A party gets down and dirtyWe are dumbfounded by the scope of the unethical irregularities that occurred in the opposition Unified Progressive Party’s primary to select some of its proportional representatives to the National Assembly.
We have to wonder if it is qualified to continue to exist as a legitimate political party. What’s more stunning is the leadership’s action - or lack of it - after it admitted that the March primary was rigged.
The primary was a complete scam way beyond lax management in the online voting and at the party’s polling stations. To describe the problems as mere oversight issues underscores the party’s leadership obliviousness to basic democratic procedures and principles.
Democratic societies license all political activities by registered parties. But they must abide by the basic rules.

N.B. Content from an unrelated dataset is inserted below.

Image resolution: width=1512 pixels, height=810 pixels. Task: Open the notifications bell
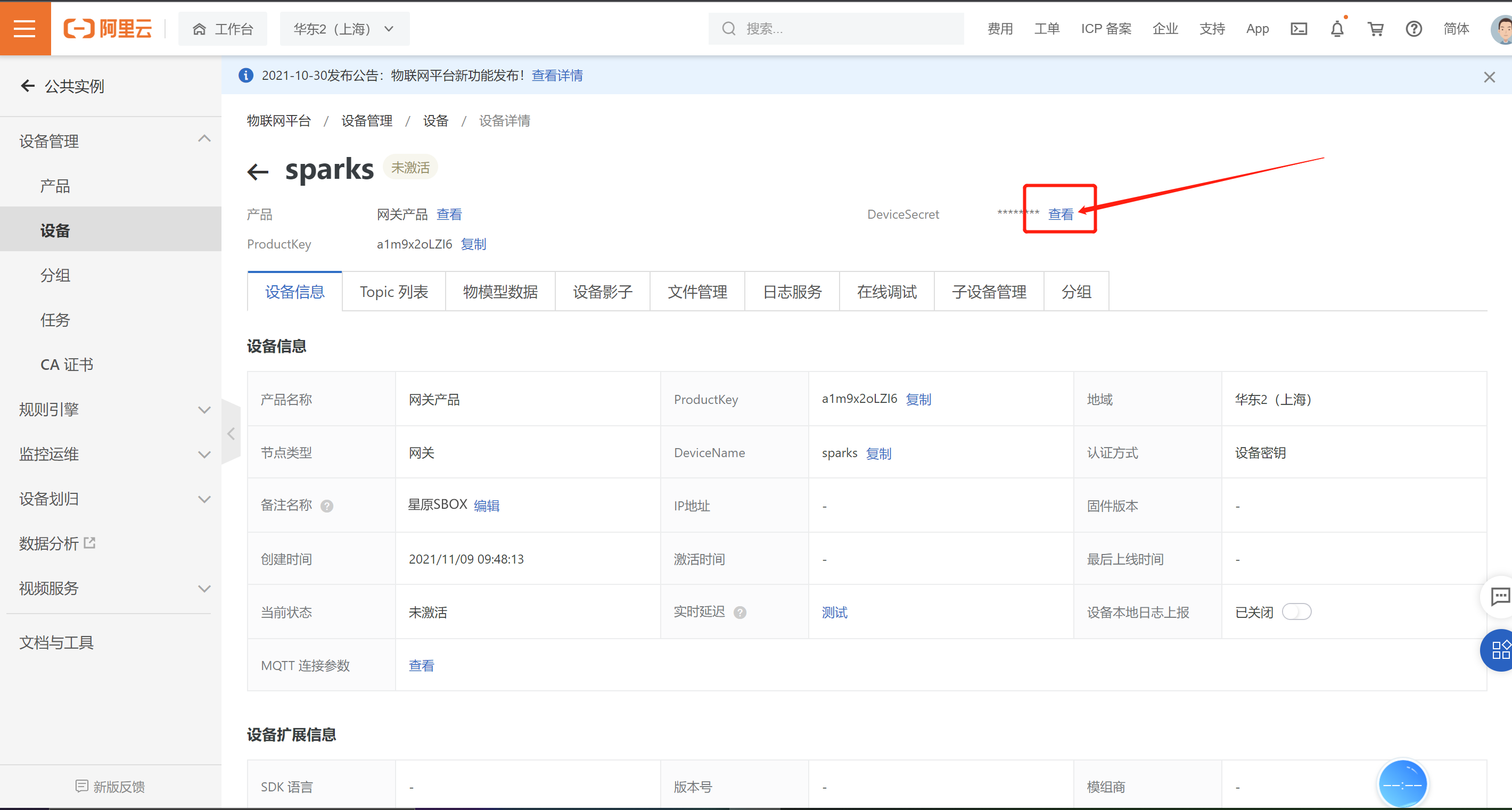(x=1336, y=29)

Parties should respect agreed-upon democratic procedures and commit themselves to a sense of fair competition. These are the nuts and bolts required of any political party, whether it be liberal or conservative.
But the UPP, which claims to represent the liberal side, shunned these basic rules. It acted like an underground student activist group conspiring to rebel against a military dictatorship. A dictator doesn’t play by rules; neither does it.

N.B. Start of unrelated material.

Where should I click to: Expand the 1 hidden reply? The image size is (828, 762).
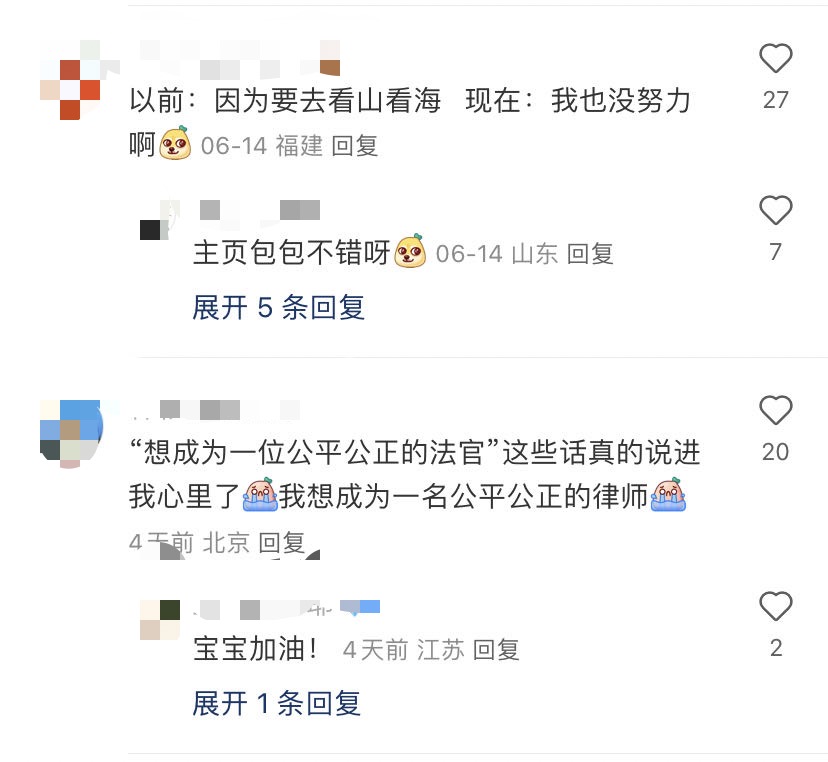tap(276, 703)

It wants to justify its breaking of the law by saying it fights against unjust political power. The leaders of the party who were student activists have not outgrown their sensibilities of three decades ago.
Lee Jung-hee, who shares leadership with two others, opposed the resignation of the six proportional representatives.
She also said the report by an internal investigation team had been overblown even as the head of the party’s election committee confessed that the initial findings may be the tip of an iceberg. Lee is losing face herself and tarnishing her party by criticizing its own investigators for exposing wrongdoings.
A party is not worthy of public trust if it commits wrongdoings and defiantly refuses to repent.
It is especially betraying voters who supported its candidates during the April 11 election. It is even criticized by its major support base, the Korean Confederation of Trade Unions.
If it keeps this up, it won’t have any supporters left. The party must start afresh. All the proportional representatives and leadership must step down.